* What is being asked:
Give back only the lines from the one with "Image resolution: width=645" through the last line of the data, exactly as they appear.

* Listed entries:
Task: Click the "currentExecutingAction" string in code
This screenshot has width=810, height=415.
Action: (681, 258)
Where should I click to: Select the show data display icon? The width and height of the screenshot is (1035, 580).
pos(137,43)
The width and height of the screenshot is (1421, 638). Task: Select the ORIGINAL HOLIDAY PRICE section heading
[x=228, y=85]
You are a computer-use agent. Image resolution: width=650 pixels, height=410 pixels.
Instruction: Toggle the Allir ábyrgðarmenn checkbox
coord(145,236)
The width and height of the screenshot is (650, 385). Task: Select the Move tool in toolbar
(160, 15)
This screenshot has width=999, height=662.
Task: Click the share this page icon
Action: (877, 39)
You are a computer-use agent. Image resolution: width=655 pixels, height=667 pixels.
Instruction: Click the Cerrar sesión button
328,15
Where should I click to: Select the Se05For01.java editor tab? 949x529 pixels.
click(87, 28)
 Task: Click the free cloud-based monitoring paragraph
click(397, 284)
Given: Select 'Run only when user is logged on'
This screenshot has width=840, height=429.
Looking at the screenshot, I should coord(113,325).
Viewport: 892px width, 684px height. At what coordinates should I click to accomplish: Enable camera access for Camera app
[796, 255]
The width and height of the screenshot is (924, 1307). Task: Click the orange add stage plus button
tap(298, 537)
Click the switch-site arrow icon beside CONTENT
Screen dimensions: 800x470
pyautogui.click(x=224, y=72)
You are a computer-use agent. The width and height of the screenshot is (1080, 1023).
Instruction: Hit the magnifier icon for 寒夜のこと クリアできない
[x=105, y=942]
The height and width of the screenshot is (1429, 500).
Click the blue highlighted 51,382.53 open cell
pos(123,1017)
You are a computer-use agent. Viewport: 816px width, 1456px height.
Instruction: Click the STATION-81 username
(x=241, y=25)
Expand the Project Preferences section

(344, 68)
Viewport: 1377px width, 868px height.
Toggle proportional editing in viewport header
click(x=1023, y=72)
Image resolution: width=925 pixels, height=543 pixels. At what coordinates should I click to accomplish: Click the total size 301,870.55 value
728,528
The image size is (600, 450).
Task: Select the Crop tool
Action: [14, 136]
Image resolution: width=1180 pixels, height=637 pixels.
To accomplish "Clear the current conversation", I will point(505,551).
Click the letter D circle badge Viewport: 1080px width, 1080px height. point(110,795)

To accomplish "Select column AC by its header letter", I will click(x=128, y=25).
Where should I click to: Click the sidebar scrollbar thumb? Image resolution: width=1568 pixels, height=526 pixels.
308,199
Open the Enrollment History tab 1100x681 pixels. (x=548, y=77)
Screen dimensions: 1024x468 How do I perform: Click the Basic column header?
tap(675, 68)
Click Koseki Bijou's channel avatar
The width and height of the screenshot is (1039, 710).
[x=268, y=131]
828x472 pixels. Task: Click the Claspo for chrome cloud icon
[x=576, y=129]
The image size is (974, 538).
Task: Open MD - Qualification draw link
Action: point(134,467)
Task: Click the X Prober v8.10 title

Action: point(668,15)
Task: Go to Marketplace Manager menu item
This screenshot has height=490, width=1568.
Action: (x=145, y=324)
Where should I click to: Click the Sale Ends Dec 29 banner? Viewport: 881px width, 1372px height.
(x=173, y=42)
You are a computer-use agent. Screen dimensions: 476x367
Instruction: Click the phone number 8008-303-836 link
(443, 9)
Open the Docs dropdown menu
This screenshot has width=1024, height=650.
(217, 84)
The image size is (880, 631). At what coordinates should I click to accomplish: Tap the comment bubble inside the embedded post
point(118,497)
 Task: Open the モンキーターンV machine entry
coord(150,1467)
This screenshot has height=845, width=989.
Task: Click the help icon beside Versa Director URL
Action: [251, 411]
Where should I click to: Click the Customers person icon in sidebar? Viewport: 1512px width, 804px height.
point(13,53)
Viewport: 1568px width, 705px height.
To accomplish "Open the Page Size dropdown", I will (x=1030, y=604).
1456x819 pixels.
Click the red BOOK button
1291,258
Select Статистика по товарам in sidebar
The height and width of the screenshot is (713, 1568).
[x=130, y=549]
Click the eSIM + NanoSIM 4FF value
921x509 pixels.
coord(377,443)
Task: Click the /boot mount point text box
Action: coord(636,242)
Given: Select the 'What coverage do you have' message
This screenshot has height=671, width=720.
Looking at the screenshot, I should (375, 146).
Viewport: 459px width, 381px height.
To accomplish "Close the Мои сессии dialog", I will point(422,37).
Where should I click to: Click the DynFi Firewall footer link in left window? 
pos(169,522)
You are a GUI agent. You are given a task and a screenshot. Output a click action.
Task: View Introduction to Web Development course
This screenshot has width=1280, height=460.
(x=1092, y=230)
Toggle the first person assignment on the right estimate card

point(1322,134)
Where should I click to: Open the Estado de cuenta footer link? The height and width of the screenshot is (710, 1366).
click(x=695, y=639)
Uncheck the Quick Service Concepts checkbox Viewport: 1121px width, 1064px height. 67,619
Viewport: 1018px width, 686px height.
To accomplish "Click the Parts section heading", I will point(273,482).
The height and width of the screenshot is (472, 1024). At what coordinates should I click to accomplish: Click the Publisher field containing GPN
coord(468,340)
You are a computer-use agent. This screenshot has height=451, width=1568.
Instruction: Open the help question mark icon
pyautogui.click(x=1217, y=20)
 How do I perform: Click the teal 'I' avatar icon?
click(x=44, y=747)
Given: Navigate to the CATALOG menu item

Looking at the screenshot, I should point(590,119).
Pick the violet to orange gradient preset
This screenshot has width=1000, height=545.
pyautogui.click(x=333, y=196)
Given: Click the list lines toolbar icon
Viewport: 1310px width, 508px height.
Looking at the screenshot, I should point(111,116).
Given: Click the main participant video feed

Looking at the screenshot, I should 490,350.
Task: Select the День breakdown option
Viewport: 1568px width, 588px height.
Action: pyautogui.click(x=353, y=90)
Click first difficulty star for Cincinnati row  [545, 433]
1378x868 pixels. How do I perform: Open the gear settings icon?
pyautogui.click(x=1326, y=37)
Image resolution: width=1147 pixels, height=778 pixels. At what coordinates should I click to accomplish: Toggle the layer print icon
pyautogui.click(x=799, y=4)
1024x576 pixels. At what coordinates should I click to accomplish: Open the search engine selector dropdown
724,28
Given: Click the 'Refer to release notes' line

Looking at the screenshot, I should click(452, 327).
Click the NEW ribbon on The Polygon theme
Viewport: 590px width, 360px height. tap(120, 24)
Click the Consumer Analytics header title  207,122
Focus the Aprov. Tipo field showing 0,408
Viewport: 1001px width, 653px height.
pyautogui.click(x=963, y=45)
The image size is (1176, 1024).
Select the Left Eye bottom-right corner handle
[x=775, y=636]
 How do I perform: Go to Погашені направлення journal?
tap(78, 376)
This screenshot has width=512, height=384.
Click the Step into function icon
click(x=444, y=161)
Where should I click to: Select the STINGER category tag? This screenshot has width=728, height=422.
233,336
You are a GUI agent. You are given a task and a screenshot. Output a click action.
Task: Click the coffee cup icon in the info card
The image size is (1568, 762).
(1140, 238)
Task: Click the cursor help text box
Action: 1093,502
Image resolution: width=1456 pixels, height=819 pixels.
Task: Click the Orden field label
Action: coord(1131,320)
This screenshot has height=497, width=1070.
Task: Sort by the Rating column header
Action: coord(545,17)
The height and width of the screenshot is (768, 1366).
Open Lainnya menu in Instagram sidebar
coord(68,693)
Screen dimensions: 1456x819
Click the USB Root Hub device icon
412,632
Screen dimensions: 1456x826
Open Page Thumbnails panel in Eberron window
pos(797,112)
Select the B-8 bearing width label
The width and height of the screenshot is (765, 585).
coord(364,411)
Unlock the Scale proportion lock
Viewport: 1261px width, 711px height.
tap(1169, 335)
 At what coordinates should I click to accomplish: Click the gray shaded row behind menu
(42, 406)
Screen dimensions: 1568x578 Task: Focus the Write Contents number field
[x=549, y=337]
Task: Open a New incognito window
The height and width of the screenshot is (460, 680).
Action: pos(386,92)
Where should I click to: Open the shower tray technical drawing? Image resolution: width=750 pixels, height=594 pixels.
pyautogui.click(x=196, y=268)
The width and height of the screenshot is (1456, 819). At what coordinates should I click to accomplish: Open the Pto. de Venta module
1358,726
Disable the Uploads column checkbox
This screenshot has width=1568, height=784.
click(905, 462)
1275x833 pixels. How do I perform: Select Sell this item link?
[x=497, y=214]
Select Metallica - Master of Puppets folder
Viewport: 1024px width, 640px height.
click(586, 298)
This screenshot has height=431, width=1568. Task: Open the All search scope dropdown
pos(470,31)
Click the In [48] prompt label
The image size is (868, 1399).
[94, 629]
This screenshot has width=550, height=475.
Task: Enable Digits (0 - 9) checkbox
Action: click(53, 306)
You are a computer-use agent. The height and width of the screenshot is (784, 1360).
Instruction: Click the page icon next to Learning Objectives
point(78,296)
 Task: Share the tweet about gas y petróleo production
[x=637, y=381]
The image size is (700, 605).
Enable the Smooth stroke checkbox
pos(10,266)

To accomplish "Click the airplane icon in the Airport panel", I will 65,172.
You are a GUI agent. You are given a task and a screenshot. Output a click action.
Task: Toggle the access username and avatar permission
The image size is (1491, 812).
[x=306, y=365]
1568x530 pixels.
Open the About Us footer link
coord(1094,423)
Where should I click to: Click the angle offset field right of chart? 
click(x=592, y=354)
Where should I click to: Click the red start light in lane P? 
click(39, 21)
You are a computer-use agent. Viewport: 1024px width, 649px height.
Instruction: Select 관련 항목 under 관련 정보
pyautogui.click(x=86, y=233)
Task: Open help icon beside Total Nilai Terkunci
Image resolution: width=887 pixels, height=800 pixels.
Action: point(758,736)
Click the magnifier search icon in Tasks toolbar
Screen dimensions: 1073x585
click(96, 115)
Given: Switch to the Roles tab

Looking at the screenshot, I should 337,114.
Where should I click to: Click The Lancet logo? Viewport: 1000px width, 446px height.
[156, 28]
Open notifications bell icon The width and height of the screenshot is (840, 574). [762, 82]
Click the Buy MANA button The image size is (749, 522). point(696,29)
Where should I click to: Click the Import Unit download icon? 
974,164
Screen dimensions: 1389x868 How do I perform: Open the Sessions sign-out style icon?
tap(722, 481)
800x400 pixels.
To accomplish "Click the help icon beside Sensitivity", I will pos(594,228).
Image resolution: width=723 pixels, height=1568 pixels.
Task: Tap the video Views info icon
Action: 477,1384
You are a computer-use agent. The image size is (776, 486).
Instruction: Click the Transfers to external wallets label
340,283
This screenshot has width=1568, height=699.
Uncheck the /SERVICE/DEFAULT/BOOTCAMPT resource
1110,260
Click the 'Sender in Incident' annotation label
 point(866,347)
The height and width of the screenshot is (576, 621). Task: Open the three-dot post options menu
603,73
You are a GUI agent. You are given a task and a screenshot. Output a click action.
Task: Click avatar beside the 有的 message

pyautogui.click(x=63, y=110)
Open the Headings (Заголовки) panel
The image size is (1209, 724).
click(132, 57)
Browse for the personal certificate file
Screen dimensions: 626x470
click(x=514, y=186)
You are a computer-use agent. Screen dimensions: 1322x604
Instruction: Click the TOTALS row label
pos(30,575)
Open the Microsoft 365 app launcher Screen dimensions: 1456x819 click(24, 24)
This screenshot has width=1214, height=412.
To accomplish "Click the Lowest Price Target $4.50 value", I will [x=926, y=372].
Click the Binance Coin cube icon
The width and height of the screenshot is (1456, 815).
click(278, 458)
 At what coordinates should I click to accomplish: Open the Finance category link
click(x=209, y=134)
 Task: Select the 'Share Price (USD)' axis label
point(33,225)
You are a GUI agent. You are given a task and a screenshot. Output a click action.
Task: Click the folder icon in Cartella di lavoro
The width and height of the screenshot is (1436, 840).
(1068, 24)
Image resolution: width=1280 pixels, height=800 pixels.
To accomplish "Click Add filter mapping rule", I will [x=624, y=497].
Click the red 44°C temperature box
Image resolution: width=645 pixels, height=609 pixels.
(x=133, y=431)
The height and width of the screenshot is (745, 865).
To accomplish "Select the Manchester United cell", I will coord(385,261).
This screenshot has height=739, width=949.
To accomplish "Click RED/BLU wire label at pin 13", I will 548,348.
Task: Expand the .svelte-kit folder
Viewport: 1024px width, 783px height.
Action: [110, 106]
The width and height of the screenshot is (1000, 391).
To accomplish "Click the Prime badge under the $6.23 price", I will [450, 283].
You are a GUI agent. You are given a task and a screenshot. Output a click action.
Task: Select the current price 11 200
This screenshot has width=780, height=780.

* Answer for the task:
Image resolution: width=645 pixels, height=609 pixels.
(x=133, y=431)
The height and width of the screenshot is (745, 865).
To accomplish "Select the Manchester United cell", I will coord(385,261).
This screenshot has height=739, width=949.
To accomplish "Click RED/BLU wire label at pin 13", I will 548,348.
Task: Expand the .svelte-kit folder
Viewport: 1024px width, 783px height.
Action: [110, 106]
The width and height of the screenshot is (1000, 391).
To accomplish "Click the Prime badge under the $6.23 price", I will [450, 283].
You are a GUI agent. You are given a task and a screenshot. Output a click action.
Task: Select the current price 11 200
This screenshot has width=780, height=780.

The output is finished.